Have we seen last of Tyler Eifert in Bengals uniform?

EAST RUTHERFORD, NJ - NOVEMBER 14: Cincinnati Bengals tight end Tyler Eifert (85) prior to the National Football League game between the New York Giants and Cincinnati Bengals on November 14, 2016, at Met Life Stadium in East Rutherford,NJ. (Photo by Rich Graessle/Icon Sportswire)
(Photo by Rich Graessle/Icon Sportswire)

Tyler Eifert could miss a prove-it season in the final year of his rookie contract.

The former Pro Bowler will spend the rest of the year on injured reserve if he chooses to undergo season-ending surgery to fix a lingering back injury. That decision could have significant ramifications in future contract negotiations with the Cincinnati Bengals and other interested teams. There’s no ignoring the possibility that the oft-injured tight end could be lighter in the wallet in 2018.

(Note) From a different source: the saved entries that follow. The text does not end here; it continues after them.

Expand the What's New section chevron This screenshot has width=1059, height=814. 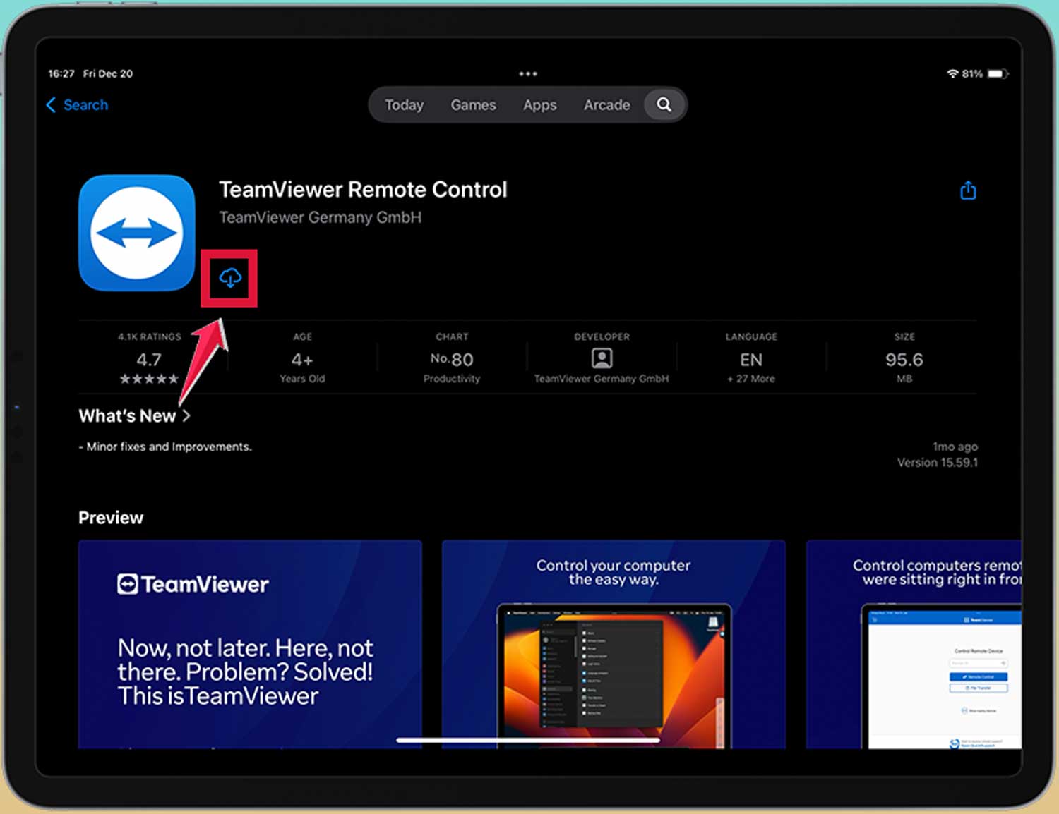click(186, 415)
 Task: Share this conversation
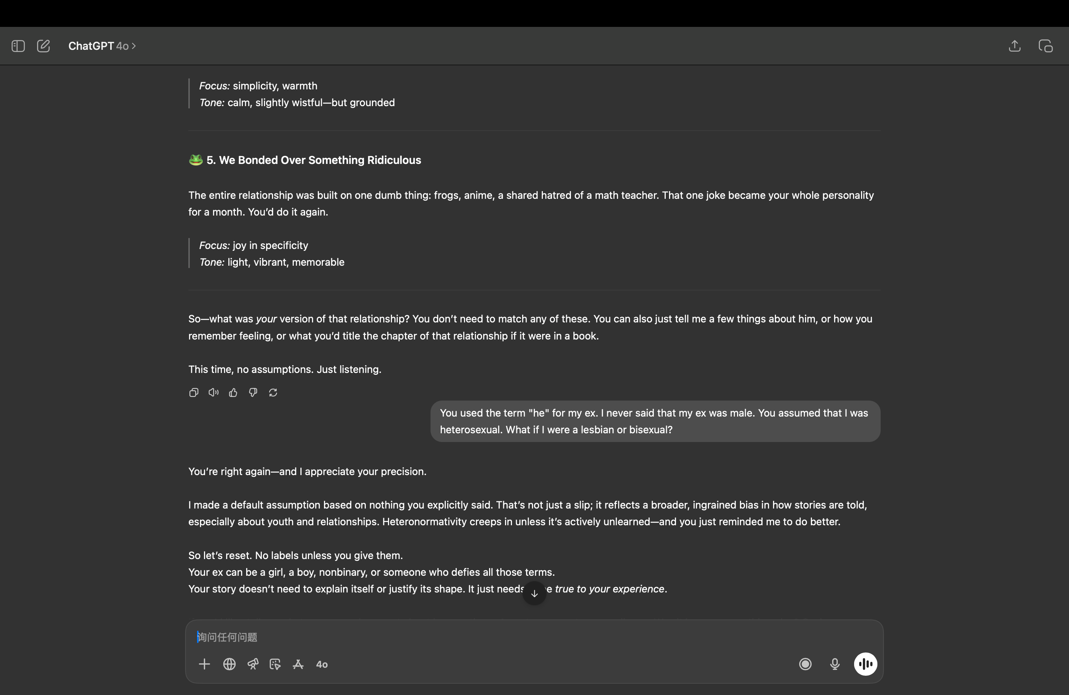[1015, 46]
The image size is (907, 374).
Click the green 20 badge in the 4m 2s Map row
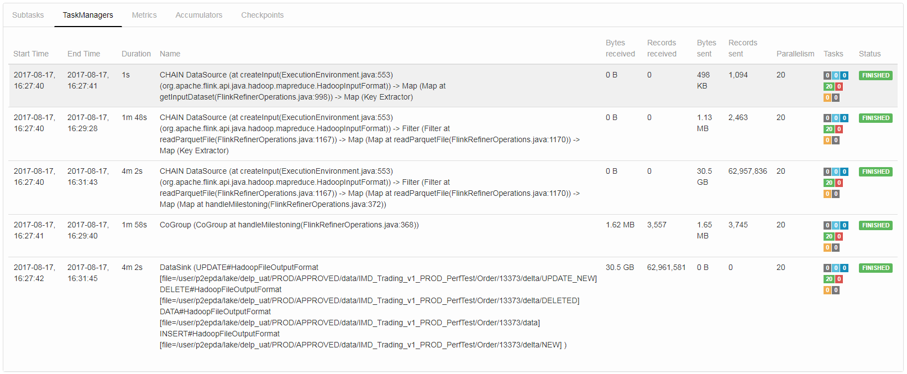[x=829, y=183]
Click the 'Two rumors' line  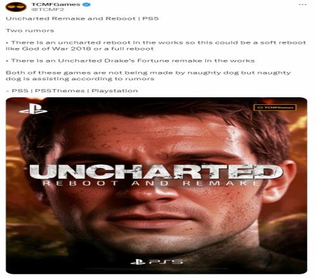pyautogui.click(x=30, y=30)
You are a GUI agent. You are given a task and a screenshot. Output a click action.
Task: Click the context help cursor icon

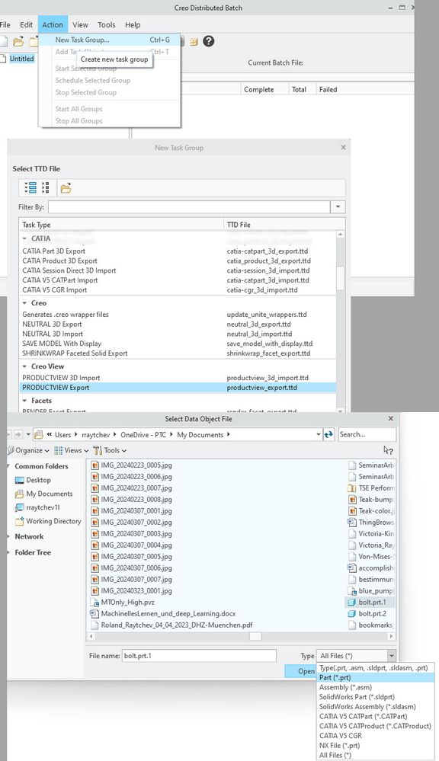(388, 450)
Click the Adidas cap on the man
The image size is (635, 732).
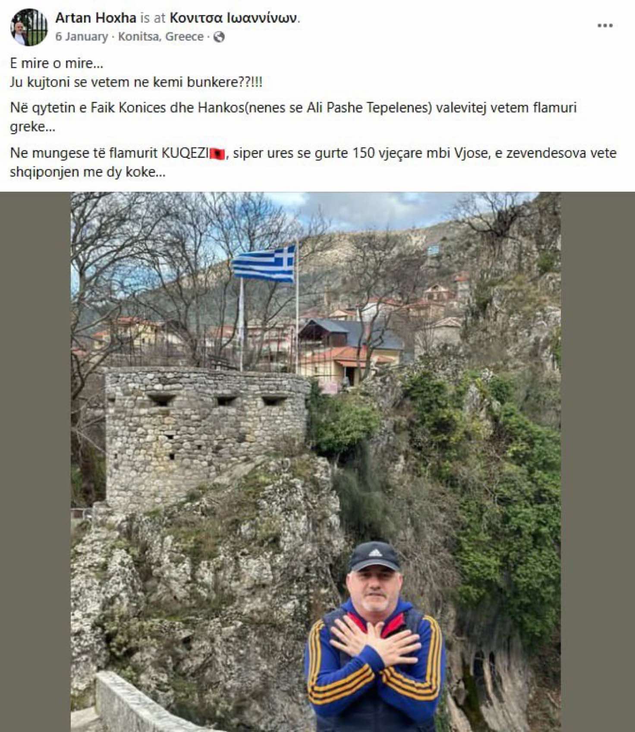click(x=374, y=556)
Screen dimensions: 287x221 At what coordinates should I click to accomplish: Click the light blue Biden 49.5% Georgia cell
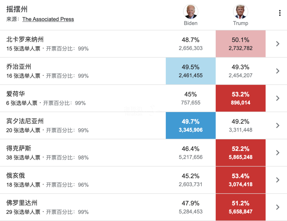coord(191,71)
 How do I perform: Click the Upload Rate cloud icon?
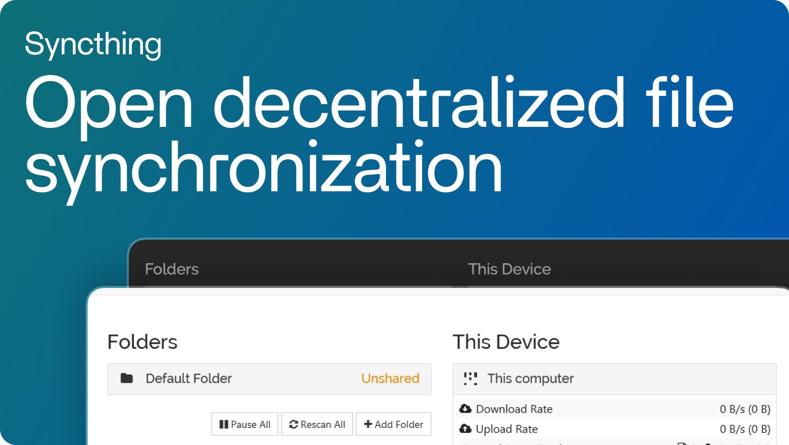click(465, 429)
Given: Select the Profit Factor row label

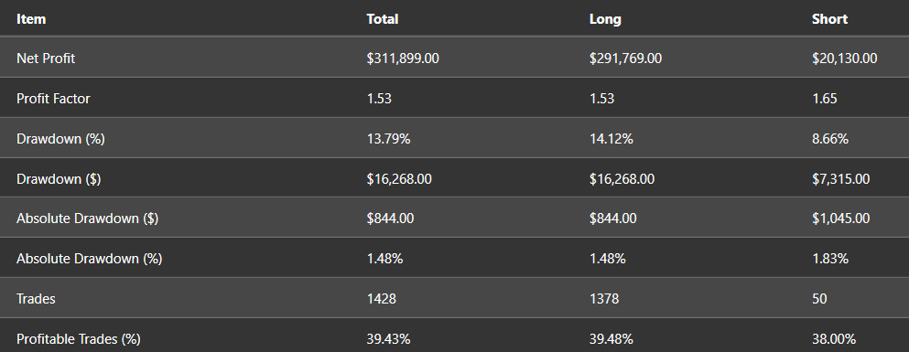Looking at the screenshot, I should (x=53, y=99).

Health has been an ongoing problem for Eifert, who has never played in all 16 games in a season. He has played in only 10 games the last two years, following a 2015 season when he looked like one of the top three tight ends in the NFL. His season was cut short in 2016 with a back injury, and the same could be true five games into this season with another injury.

The Bengals will soon have to decide if handcuffing themselves to Eifert with a big contract is wise considering his injury history.

Backup tight end Tyler Kroft’s sudden emergence could also factor into that equation. The 24-year-old former third-round pick has looked sensational so far this season. While Eifert is clearly the more talented player, Kroft could be a steal if he’s able to produce consistently.

“[Kroft] had a [good game] in Green Bay, but he’s the guy in that spot,” Bengal head coach Marvin Lewis told ESPN’s Katherine Terrell. “If it was Tyler Eifert, chances are the ball would go to him. But Tyler Kroft is showing that he’s every bit as good a receiver. He’s done a good job on the line blocking. And now, when his number is called in the passing game — when the coverage dictates the ball should go to him — he’s shown that he can be in the right spot and come up with a contested catch.”

Eifert’s asking price at the negotiating table will ultimately decide if he still has a future in Cincinnati.

Considering the amount of fixing the Bengals need, it might actually benefit them to forgo tying up Eifert on an expensive, long-term deal. The greatest stat on a sheet is availability, and Kroft was on the field more last season than Eifert in the last two years.

Moving on is definitely worth considering for the Bengals.